» MATERIAL FOR THIS EXERCISE:
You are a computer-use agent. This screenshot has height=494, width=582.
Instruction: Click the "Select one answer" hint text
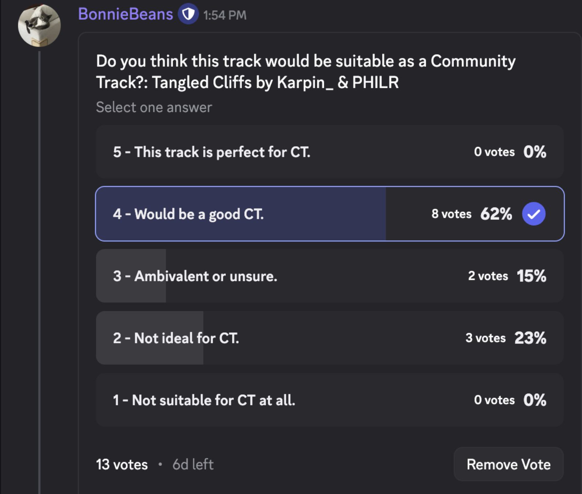point(154,107)
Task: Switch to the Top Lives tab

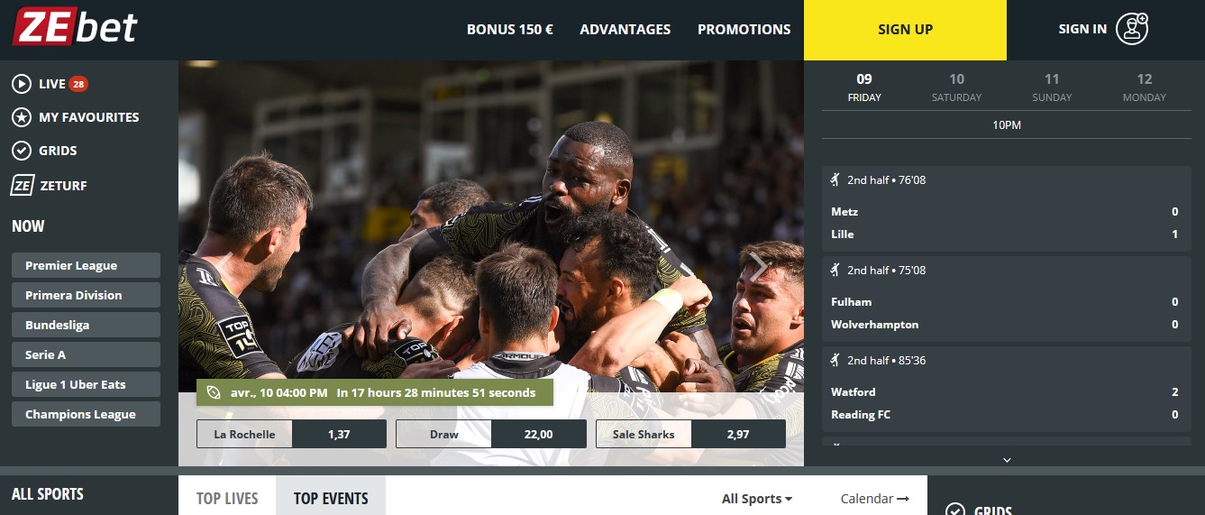Action: point(227,498)

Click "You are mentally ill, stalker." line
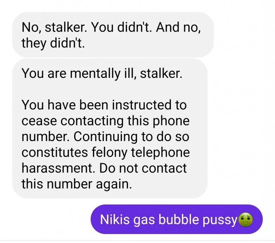102,73
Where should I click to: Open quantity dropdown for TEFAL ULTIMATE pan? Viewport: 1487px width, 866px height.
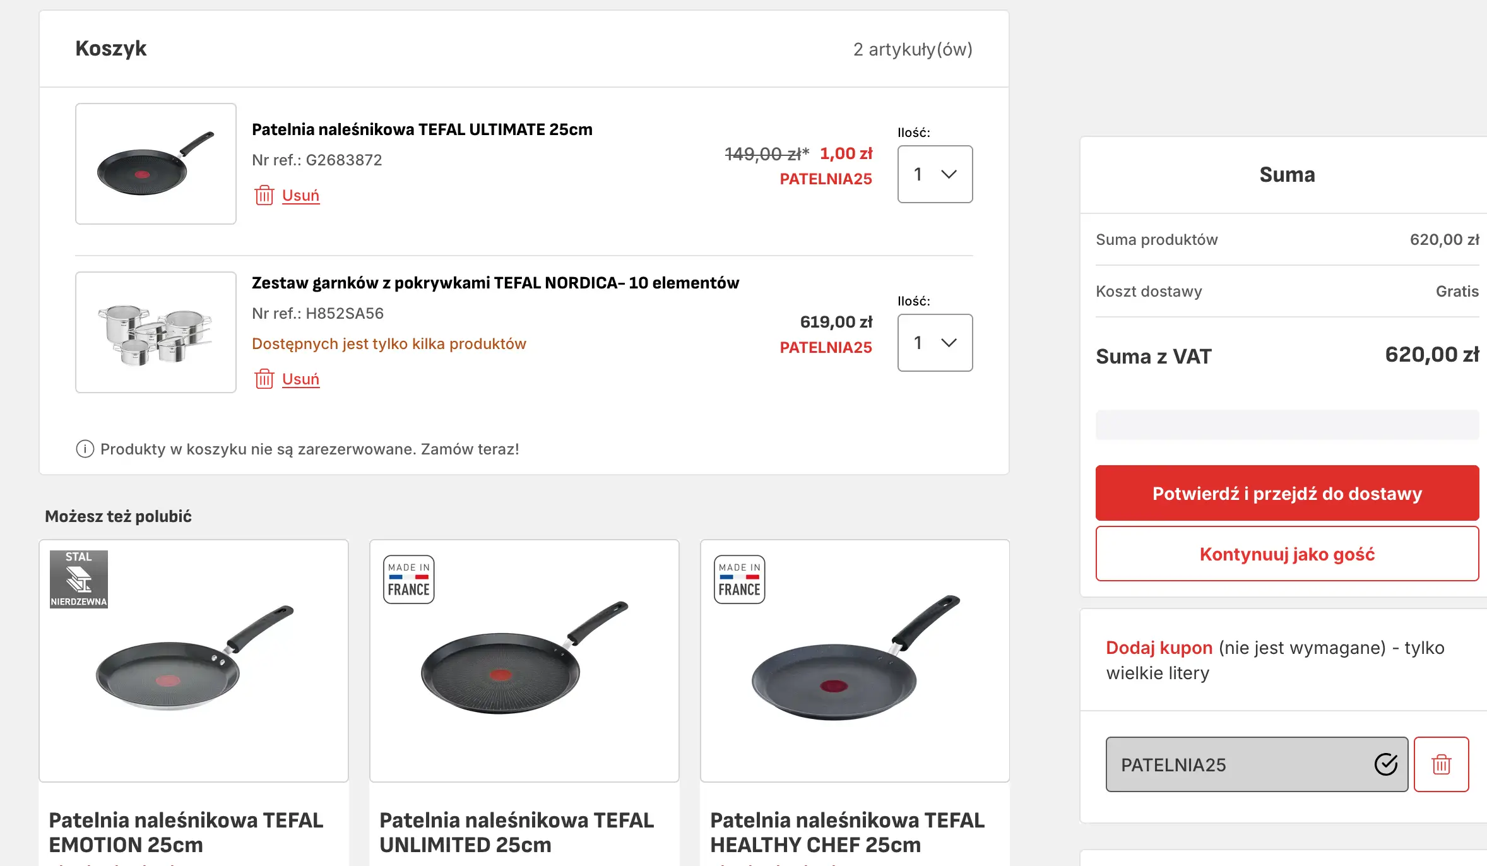point(935,174)
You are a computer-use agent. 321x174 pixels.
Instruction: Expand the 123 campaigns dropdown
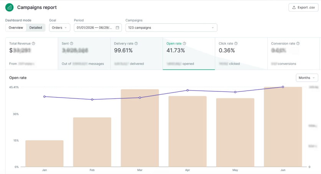click(x=171, y=28)
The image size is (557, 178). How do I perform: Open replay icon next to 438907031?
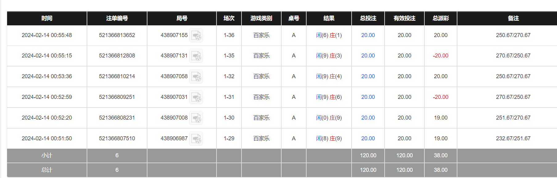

» WORK REQUIRED: Pictures must be left out. Return verbatim only the lines from the line with "Where should I" through the final line of the material above, including both ends.

» PROBLEM SOLUTION:
Where should I click to: Open quantity dropdown for TEFAL ULTIMATE pan? Viewport: 1487px width, 866px height.
point(935,174)
You are a computer-use agent. 321x174 pixels.
Instruction: Expand the 123 campaigns dropdown
click(x=171, y=28)
The image size is (557, 178). How do I perform: Open replay icon next to 438907031?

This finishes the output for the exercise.